- **GOAL OF THE EXERCISE**
Extract the line that contains "Rotate the photo" and every line after it to the end of the records below, exactly as written and nothing else.
++++ RAW DATA ++++
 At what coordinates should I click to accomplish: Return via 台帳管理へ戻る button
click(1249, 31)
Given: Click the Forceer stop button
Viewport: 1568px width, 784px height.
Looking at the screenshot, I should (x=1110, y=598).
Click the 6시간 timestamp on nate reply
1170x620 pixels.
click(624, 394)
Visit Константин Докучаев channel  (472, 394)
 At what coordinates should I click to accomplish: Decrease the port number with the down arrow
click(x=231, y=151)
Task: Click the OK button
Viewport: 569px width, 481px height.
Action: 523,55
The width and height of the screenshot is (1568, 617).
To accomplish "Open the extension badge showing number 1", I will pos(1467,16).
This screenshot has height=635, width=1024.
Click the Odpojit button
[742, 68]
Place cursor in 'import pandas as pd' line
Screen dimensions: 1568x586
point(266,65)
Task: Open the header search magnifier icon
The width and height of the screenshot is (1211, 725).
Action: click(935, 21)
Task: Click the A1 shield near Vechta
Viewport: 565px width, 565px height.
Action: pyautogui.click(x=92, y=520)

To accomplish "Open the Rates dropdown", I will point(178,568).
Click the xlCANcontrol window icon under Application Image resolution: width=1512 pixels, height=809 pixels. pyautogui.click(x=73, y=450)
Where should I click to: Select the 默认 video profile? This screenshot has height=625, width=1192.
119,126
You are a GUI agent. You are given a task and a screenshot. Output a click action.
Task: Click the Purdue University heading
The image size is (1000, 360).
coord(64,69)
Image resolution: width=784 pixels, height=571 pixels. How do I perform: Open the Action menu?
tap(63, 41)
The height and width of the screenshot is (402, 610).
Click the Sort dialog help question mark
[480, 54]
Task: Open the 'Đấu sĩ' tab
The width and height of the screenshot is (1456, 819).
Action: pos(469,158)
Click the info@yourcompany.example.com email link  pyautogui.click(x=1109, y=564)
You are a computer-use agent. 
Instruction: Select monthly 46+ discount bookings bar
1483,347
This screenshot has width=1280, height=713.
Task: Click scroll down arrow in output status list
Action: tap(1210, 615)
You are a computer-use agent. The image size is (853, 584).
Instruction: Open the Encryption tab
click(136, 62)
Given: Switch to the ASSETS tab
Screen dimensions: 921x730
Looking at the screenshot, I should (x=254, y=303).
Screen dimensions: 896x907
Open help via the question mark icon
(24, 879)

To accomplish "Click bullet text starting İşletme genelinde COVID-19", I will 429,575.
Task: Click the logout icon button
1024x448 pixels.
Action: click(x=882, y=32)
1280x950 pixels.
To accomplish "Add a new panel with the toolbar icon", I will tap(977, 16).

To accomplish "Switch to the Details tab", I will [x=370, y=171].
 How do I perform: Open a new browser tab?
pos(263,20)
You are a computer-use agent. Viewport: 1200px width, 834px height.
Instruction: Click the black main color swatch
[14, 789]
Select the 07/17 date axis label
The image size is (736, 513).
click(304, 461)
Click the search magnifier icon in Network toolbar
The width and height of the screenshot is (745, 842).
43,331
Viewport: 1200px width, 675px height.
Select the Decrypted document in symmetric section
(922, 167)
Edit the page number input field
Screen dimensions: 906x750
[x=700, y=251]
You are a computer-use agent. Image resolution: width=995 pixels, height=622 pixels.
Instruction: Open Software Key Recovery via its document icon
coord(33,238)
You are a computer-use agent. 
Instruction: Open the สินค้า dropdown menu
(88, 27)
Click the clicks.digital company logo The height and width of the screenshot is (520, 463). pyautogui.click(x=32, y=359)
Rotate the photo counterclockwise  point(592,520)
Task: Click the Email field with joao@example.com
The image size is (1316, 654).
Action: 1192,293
++++
- **SOLUTION BELOW**
Rotate the photo counterclockwise  point(592,520)
Task: Click the Email field with joao@example.com
The image size is (1316, 654).
Action: 1192,293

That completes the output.